Suggested Therapeutic Options to Reverse Hyper-Inflammation in Patients with COVID-19

Modulation of systemic immune responses may have a potential role in the treatment of patients with COVID-19. Given the importance of the issue and the lack of a vaccine or proven effective therapy, anti-cytokine therapy such as IL-6, TNFα and IL-1 antagonists have been suggested for the alleviation of hyper-inflammation as the main leading cause of severe adult respiratory distress syndrome (ARDS) in patients with COVID-19 (31,32).

Importantly, some clinical findings in China have shown that Tocilizumab (a monoclonal anti-IL-6 receptor) can significantly improve oxygenation and may be considered a promising therapeutic option in patients with COVID-19 who are at the risk of cytokine storm (33). Another small sample clinical trial in China has indicated good efficacy of Tocilizumab treatment in severe COVOD-19 patients (34). A case report from France reported successful treatment of Covid-19-related respiratory failure using Tocilizumab in a patient with cancer (35). According to previous studies, Tocilizumab can reduce the affinity of IL-6R to IL-6 by binding to IL-6R and soluble IL-6R, thereby inhibiting the CSS (18). Tocilizumab as a recombinant humanized monoclonal antibody has been approved for the treatment of patients with severe CSS (36,37).

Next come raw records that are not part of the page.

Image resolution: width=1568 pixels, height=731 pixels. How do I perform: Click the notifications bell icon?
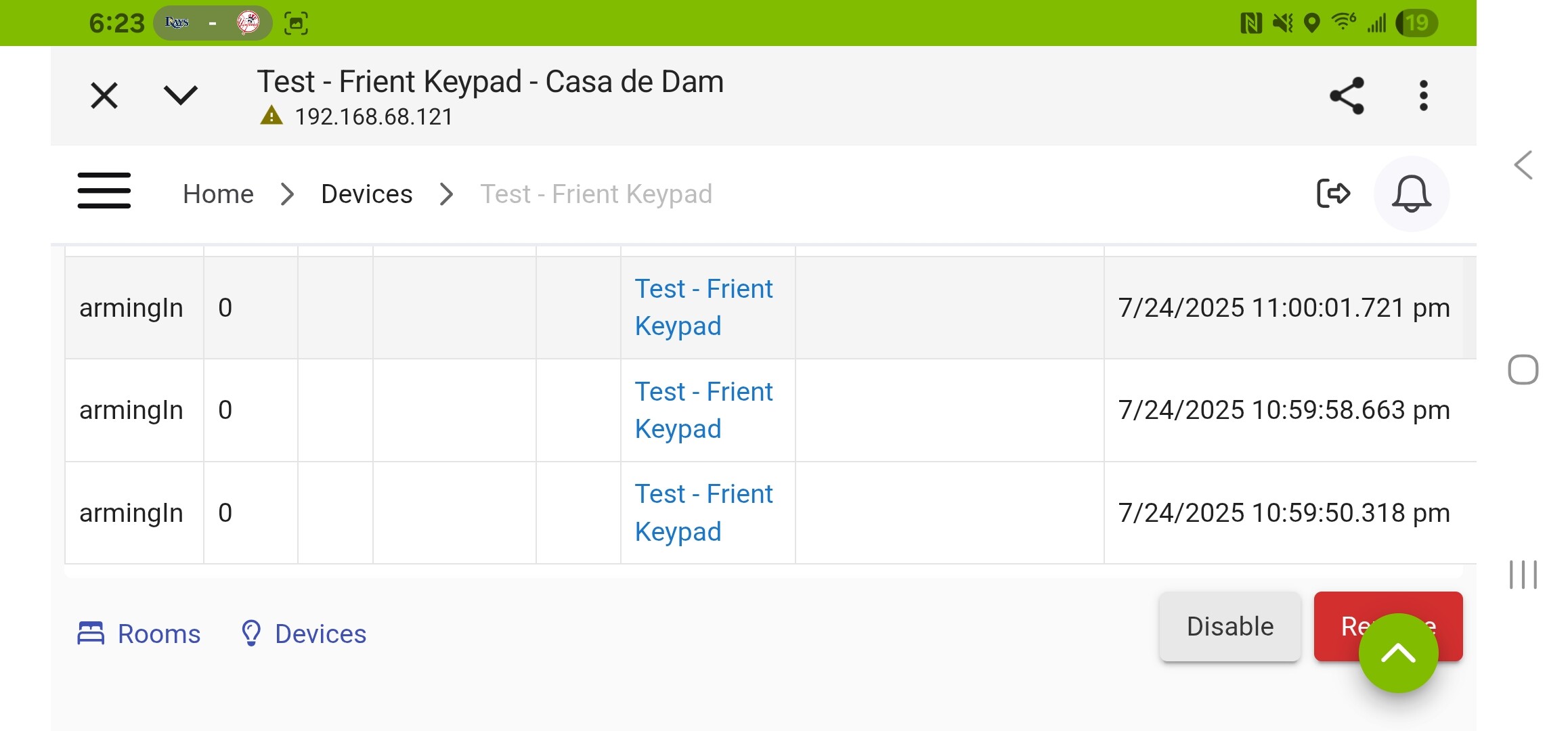[1411, 194]
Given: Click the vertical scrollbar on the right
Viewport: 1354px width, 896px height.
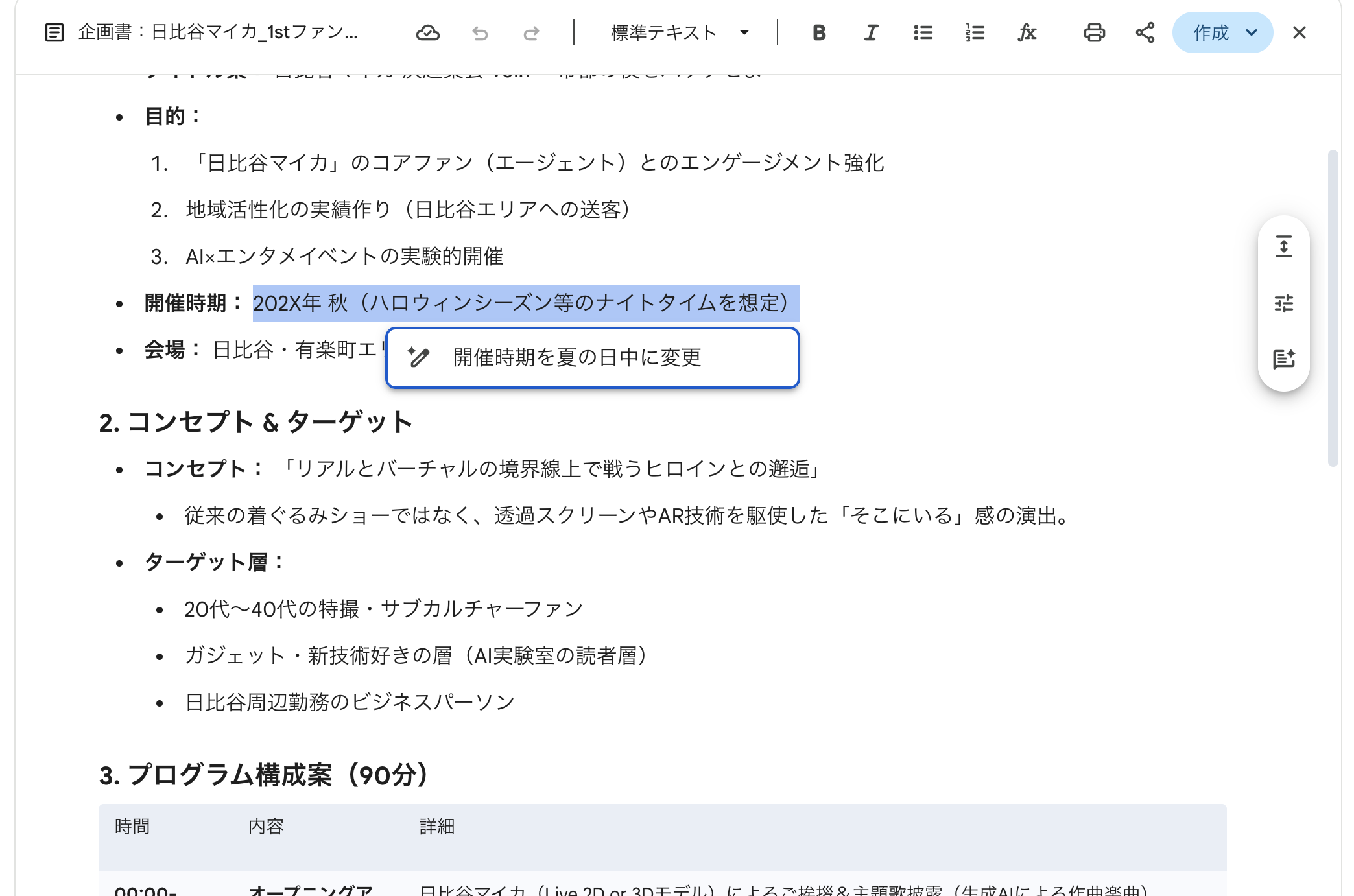Looking at the screenshot, I should [x=1333, y=308].
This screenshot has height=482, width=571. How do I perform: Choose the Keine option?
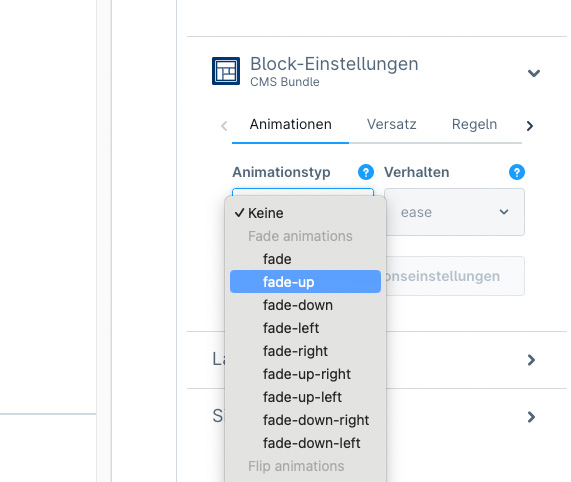click(306, 213)
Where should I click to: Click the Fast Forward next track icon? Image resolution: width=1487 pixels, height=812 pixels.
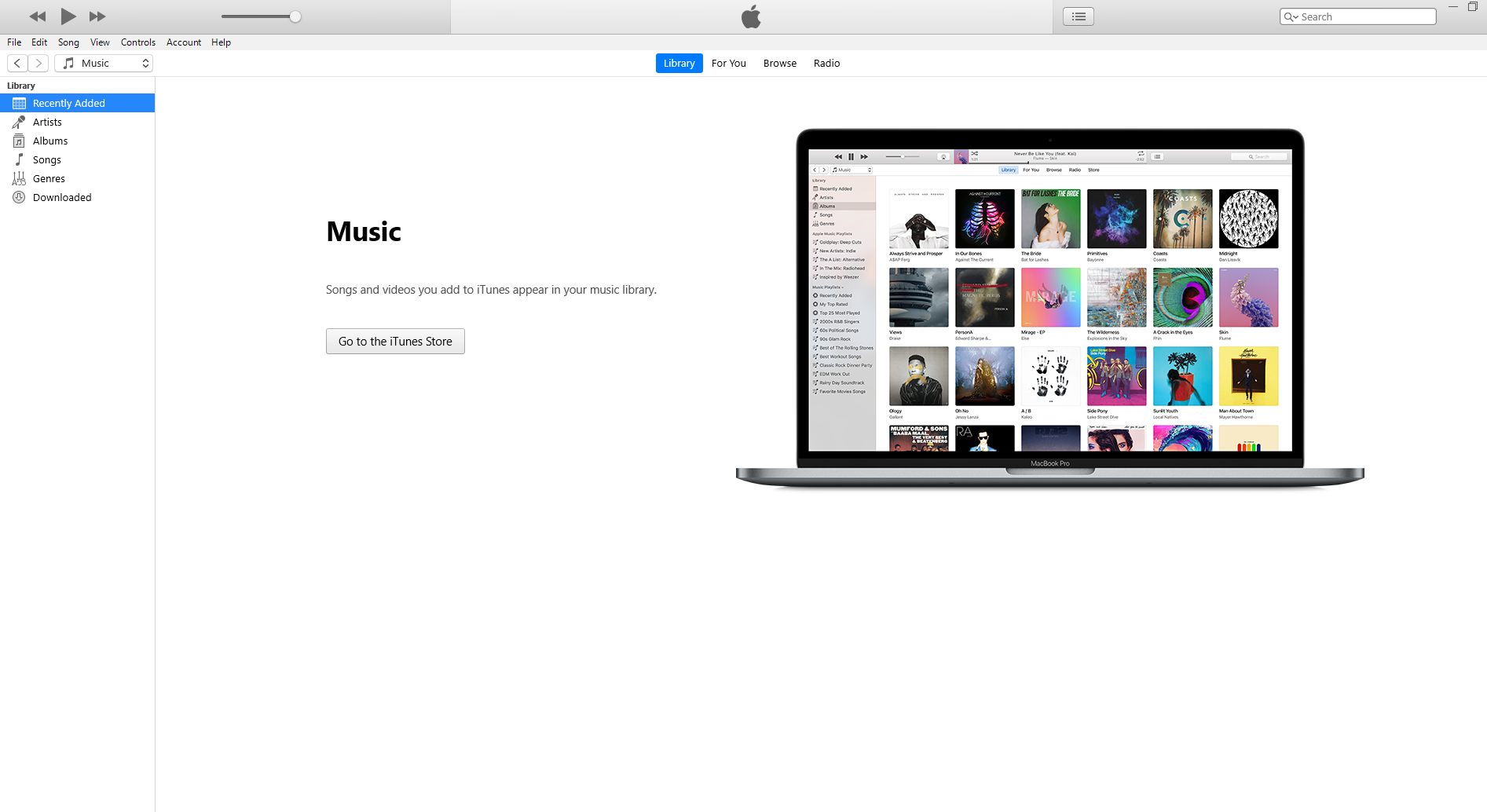pos(97,16)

Anakinra (recombinant interleukin-1 receptor antagonist: IL-1Ra) is another therapeutic option with IL-1 blockade properties. A group of American researchers suggested that continuous intravenous Anakinra infusions might have significant survival benefits owing to possibly reversing the cytokine storm in patients with COVID-19 (38). Previously, Shakoory B, et al. (39) claimed that the administration of Anakinra intravenously at a dose of 2.0 mg/kg/h for 72 h could significantly reduce the 28 d mortality in 484 patients with severe sepsis. Though the exact role of IL-1 in the pathogenesis of CSS is unclear, it seems that IL-1 receptor blockade may aid in better control of the inflammatory process. According to the previous reports, Anakinra is a biopharmaceutical drug with a wide therapeutic range, and high safety (40). Currently, Anakinra has been approved by the food and drug administration (FDA) for the treatment of a variety of auto-immune diseases, including rheumatoid arthritis as well as neonatal-onset multisystem inflammatory disease (41).

TNFα is another main cytokine in many inflammatory diseases. The elevated level of TNFα in blood and tissues of patients with COVID-19 has been indicated in previous reports (42,43). The potential role of anti-TNF therapy has been considered recently for reducing inflammation in COVID-19. Some anti-TNF antibodies such as infliximab or adalimumab have been suggested for modulating hyper-inflammatory responses in patients with COVID-19. Based on clinical recent studies, TNF blockade, as an amplifier of inflammation, causes a rapid reduction in IL-6 and IL-1 concentrations (44,45). Feldmann and colleagues have postulated that a single infusion of anti-TNF antibody in the early stage of infection can be effective in the treatment of patients with COVID-19 (42). However, the accuracy of this hypothesis must be confirmed by clinical trials.

Conclusion

Based on available evidence, targeting the cytokine storm should be considered in the current COVID-19 outbreak in patients with severe disease for alleviation patients’ inflammatory status. However, future clinical trials are required to gain more definite conclusion regarding the potential mechanistic connections between blockade of inflammatory cytokines (i.e. IL-6, IL-1 and TNFα) and COVID-19 management in severe patients.

Conflict of Interest

No potential conflict of interest was disclosed.

Funding

This research did not receive any specific grant from funding agencies in the public, commercial, or not-for-profit sectors.